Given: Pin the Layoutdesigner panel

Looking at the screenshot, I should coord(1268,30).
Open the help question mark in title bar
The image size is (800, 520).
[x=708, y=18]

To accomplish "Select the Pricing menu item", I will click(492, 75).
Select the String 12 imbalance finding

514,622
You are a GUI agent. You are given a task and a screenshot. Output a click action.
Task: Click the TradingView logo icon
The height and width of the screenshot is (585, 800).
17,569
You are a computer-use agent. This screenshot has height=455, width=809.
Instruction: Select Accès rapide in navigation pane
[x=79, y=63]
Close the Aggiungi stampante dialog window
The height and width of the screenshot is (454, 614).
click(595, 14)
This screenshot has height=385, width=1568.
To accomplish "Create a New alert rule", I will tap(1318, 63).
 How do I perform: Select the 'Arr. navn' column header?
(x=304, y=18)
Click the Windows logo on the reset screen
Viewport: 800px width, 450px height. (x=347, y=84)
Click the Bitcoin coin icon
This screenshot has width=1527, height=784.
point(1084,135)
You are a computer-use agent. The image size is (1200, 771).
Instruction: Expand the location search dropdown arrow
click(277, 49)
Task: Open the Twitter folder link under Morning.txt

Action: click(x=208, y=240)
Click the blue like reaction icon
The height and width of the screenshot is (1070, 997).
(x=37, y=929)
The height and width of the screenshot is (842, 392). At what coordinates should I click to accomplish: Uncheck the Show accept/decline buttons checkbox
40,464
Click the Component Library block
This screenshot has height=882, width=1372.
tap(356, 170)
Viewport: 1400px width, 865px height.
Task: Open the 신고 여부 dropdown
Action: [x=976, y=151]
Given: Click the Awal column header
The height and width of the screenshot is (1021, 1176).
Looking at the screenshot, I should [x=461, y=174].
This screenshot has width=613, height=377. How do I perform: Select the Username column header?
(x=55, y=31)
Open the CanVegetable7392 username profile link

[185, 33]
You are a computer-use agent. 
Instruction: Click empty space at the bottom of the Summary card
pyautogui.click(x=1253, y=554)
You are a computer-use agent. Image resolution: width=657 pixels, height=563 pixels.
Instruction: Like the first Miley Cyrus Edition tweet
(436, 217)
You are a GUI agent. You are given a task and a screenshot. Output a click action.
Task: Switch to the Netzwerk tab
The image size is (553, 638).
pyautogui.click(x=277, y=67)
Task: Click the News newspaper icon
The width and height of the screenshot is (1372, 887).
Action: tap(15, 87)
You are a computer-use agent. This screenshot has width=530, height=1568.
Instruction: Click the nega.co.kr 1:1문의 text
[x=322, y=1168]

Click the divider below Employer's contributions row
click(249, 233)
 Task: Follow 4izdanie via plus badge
-*-
Copy the lines above that hold the word "agent".

**Problem solution**
You are a GUI agent. You are given a task and a screenshot. Output a click action.
You are a computer-use agent. This screenshot has height=455, width=809.
You are a computer-use agent. The image size is (1200, 771).
You are a computer-use agent. 
You are a computer-use agent. Image resolution: width=657 pixels, height=563 pixels.
You are a GUI agent. You are given a task and a screenshot. Output a click action.
You are a computer-use agent. This screenshot has width=530, height=1568.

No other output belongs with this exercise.